>> BEGIN GIVEN DATA
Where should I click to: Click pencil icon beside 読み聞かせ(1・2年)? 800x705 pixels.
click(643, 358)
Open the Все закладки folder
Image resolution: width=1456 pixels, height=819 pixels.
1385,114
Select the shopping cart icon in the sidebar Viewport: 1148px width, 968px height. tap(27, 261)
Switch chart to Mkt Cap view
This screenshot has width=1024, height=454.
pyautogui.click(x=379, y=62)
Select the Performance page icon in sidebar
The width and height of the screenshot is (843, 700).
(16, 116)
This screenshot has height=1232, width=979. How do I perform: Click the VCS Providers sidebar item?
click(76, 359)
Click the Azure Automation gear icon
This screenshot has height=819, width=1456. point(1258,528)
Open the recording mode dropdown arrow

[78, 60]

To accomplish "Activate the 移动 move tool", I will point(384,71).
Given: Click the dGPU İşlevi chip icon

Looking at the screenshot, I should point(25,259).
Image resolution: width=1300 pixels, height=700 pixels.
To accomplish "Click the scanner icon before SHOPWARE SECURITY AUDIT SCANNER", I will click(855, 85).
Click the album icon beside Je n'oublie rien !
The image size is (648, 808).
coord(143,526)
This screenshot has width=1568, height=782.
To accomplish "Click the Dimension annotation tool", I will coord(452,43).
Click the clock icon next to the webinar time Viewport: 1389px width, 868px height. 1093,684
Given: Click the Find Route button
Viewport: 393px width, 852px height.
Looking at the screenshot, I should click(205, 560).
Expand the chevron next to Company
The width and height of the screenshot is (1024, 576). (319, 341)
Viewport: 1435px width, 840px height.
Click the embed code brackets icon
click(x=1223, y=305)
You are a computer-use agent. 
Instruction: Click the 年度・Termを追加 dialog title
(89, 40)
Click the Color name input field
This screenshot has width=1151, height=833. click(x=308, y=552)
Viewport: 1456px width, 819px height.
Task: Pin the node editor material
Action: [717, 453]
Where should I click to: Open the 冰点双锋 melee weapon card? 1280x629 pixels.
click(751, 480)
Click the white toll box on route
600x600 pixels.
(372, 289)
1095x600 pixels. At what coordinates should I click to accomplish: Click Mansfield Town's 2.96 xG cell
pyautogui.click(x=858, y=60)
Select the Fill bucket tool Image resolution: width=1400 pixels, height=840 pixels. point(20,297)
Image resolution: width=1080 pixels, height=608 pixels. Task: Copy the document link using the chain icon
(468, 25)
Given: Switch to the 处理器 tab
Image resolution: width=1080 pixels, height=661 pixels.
>> END GIVEN DATA
GOAL ->
Write out all of the records above again, word for word, leaving nothing out and changing nothing.

OUTPUT OF THE TASK ->
Where should I click to: Click pencil icon beside 読み聞かせ(1・2年)? 800x705 pixels.
click(643, 358)
Open the Все закладки folder
Image resolution: width=1456 pixels, height=819 pixels.
1385,114
Select the shopping cart icon in the sidebar Viewport: 1148px width, 968px height. tap(27, 261)
Switch chart to Mkt Cap view
This screenshot has width=1024, height=454.
pyautogui.click(x=379, y=62)
Select the Performance page icon in sidebar
The width and height of the screenshot is (843, 700).
(16, 116)
This screenshot has height=1232, width=979. How do I perform: Click the VCS Providers sidebar item?
click(76, 359)
Click the Azure Automation gear icon
This screenshot has height=819, width=1456. point(1258,528)
Open the recording mode dropdown arrow

[78, 60]

To accomplish "Activate the 移动 move tool", I will point(384,71).
Given: Click the dGPU İşlevi chip icon

Looking at the screenshot, I should point(25,259).
Image resolution: width=1300 pixels, height=700 pixels.
To accomplish "Click the scanner icon before SHOPWARE SECURITY AUDIT SCANNER", I will click(855, 85).
Click the album icon beside Je n'oublie rien !
The image size is (648, 808).
coord(143,526)
This screenshot has width=1568, height=782.
To accomplish "Click the Dimension annotation tool", I will coord(452,43).
Click the clock icon next to the webinar time Viewport: 1389px width, 868px height. 1093,684
Given: Click the Find Route button
Viewport: 393px width, 852px height.
Looking at the screenshot, I should click(205, 560).
Expand the chevron next to Company
The width and height of the screenshot is (1024, 576). (319, 341)
Viewport: 1435px width, 840px height.
Click the embed code brackets icon
click(x=1223, y=305)
You are a computer-use agent. 
Instruction: Click the 年度・Termを追加 dialog title
(89, 40)
Click the Color name input field
This screenshot has width=1151, height=833. click(x=308, y=552)
Viewport: 1456px width, 819px height.
Task: Pin the node editor material
Action: [717, 453]
Where should I click to: Open the 冰点双锋 melee weapon card? 1280x629 pixels.
click(751, 480)
Click the white toll box on route
600x600 pixels.
(372, 289)
1095x600 pixels. At what coordinates should I click to accomplish: Click Mansfield Town's 2.96 xG cell
pyautogui.click(x=858, y=60)
Select the Fill bucket tool Image resolution: width=1400 pixels, height=840 pixels. point(20,297)
Image resolution: width=1080 pixels, height=608 pixels. Task: Copy the document link using the chain icon
(468, 25)
Given: Switch to the 处理器 tab
Image resolution: width=1080 pixels, height=661 pixels.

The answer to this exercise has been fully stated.